After years of political activism in Jefferson City, Ron Calzone is now considered a lobbyist. He’s not happy about it.
A split panel of the 8th U.S. Circuit Court of Appeals ruled on Nov. 28 that the Missouri Ethics Commission can’t be barred from requiring Calzone to register as a lobbyist, even though he isn’t paid for his efforts to influence legislation.
The court said that particular First Amendment issue has never been decided in the federal courts, but that existing caselaw indicated the state’s interest in maintaining the transparency of the lobbying process “transcends whether that person is being paid.”
“Though the lobbyists may not be receiving money, unpaid lobbyists could still offer things of value to legislators, creating a sufficiently important governmental interest in avoiding the fact or appearance of public corruption,” Judge Bobby E. Shepherd wrote. “Furthermore, the government and the public have a sufficiently important interest in knowing who is pressuring and attempting to influence legislators, and the ability to pressure and influence legislators is not limited solely to paid lobbyists.” Judge Steven M. Colloton concurred.
But Judge David R. Stras said in a dissent that pressuring and influencing legislators “is just another way of describing core political speech.” Stras argued that the majority’s opinion could be read to apply to volunteer members of religious or civic organizations who go to the state Capitol for their organization’s “lobby day.”
“The law seemingly sweeps up all unpaid political advocacy by anyone who acts on behalf of someone else, no matter how often it occurs and regardless of its purpose,” Stras wrote.
“We think Judge Stras hit the nail on the head with his dissent,” David Roland of the Freedom Center of Missouri, an attorney for Calzone, said in an interview. “He clearly got what the other two judges missed.”
The Institute for Free Speech in Alexandria, Virginia, also represented Calzone. Roland said the legal team is weighing a request for the full 8th Circuit to rehear the case. Depending on the outcome, he said, it could present a “clear, clean issue” for the U.S. Supreme Court.
“This decision empowers faceless, unaccountable bureaucrats to discourage or prevent citizens like me from fulfilling our crucial civic duty,” Calzone said in a news release.
The Missouri Attorney General’s Office, which defended the registration requirement, didn’t respond to a request for comment.
Liz Ziegler, executive director of the Missouri Ethics Commission, said in an interview that Missouri’s law doesn’t specifically address “grassroots” lobbying. But she pointed to instances in which complaints against non-professional lobbyists have been dismissed, including one in June against an employee of the Missouri Rural Crisis Center who had helped to organize a lobbying day.
Ziegler also noted that one of the two complaints against Calzone was dismissed because he had testified at legislative hearings on his own behalf, rather than his organization, Missouri First. Whether someone qualifies as a lobbyist, Ziegler said, “becomes a question of degree.”

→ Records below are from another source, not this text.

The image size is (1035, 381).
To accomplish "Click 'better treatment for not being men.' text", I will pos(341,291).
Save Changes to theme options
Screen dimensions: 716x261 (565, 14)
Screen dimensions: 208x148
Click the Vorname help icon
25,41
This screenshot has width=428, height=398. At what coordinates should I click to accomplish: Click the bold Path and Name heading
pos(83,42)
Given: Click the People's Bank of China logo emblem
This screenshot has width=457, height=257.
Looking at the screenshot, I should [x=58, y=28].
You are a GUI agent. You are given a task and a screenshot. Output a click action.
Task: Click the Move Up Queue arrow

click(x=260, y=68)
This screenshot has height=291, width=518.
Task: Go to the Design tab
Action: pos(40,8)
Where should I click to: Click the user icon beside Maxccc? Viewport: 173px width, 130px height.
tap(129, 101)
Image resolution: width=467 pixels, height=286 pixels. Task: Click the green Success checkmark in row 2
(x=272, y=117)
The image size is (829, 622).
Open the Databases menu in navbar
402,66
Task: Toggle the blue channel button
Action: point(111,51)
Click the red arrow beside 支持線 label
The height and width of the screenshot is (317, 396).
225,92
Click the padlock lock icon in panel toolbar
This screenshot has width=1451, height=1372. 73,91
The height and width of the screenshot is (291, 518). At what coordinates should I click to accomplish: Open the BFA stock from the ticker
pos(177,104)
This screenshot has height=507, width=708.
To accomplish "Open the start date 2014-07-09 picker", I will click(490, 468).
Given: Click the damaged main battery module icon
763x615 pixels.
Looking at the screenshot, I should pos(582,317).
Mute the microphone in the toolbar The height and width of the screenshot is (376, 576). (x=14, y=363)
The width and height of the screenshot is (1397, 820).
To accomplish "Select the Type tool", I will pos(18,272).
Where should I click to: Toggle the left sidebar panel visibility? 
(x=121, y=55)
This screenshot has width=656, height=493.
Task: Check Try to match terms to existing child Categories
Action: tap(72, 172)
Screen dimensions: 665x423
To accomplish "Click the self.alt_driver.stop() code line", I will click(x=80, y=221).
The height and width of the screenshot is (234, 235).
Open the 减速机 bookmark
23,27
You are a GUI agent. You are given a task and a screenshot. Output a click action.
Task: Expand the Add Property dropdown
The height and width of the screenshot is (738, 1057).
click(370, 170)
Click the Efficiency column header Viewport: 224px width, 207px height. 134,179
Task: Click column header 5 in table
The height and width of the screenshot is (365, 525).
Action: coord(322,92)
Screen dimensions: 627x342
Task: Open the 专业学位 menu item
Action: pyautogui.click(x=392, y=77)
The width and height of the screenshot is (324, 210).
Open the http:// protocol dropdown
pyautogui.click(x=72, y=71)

Calzone serves as the director, sole officer, registered agent and one of three board members of Missouri First, a nonprofit organization that pushes for policies “with an emphasis on individual liberty, free market capitalism, constitutionally limited government, and other principles that are consistent with the concept of an American constitutional republic,” according to its website. Though he is a frequent presence at legislative hearings, Calzone is not paid for his activities.
In 2014 and 2016, the Missouri Ethics Commission received two complaints that Calzone had failed to register as a lobbyist. Calzone filed a federal suit seeking to enjoin the ethics commission from applying the state’s registration requirement to him. U.S. District Judge Nanette K. Laughrey ruled in favor of the state, and the 8th Circuit’s majority agreed.
Judge Shepherd wrote that Missouri’s lobbying requirements are “minimal, imposing a very slight burden.” Lobbyists must pay a $10 fee and must file reports with the commission only for the months in which they actually lobby. Shepherd added that Calzone “would have an even easier time producing the lobbying reports than most” because he doesn’t make any expenditures that would have to be reported.
The majority declined to consider specifically if Calzone’s lack of expenditures should be taken into account. Shepherd said it was an “interesting academic question” but held that Calzone had waived that argument on appeal by focusing only on his unpaid status.
Stras, however, called that a “crabbed reading” of Calzone’s pleadings. “Just because Calzone’s lack of compensation is the lede does not mean that we get to bury the rest of the story,” he wrote.
Stras added that Missouri’s registration requirements are not minimal because failure to comply can bring as much as four years in prison and a $10,000 fine.
“Missouri cannot possibly have a greater interest in receiving blank reports than Calzone has in avoiding unnecessary paperwork, especially because meeting Missouri’s technical filing rules is a legal requirement for exercising his First Amendment rights and the penalties for noncompliance are steep,” Stras wrote.
The case is Calzone v. Summers et al., 17-2654.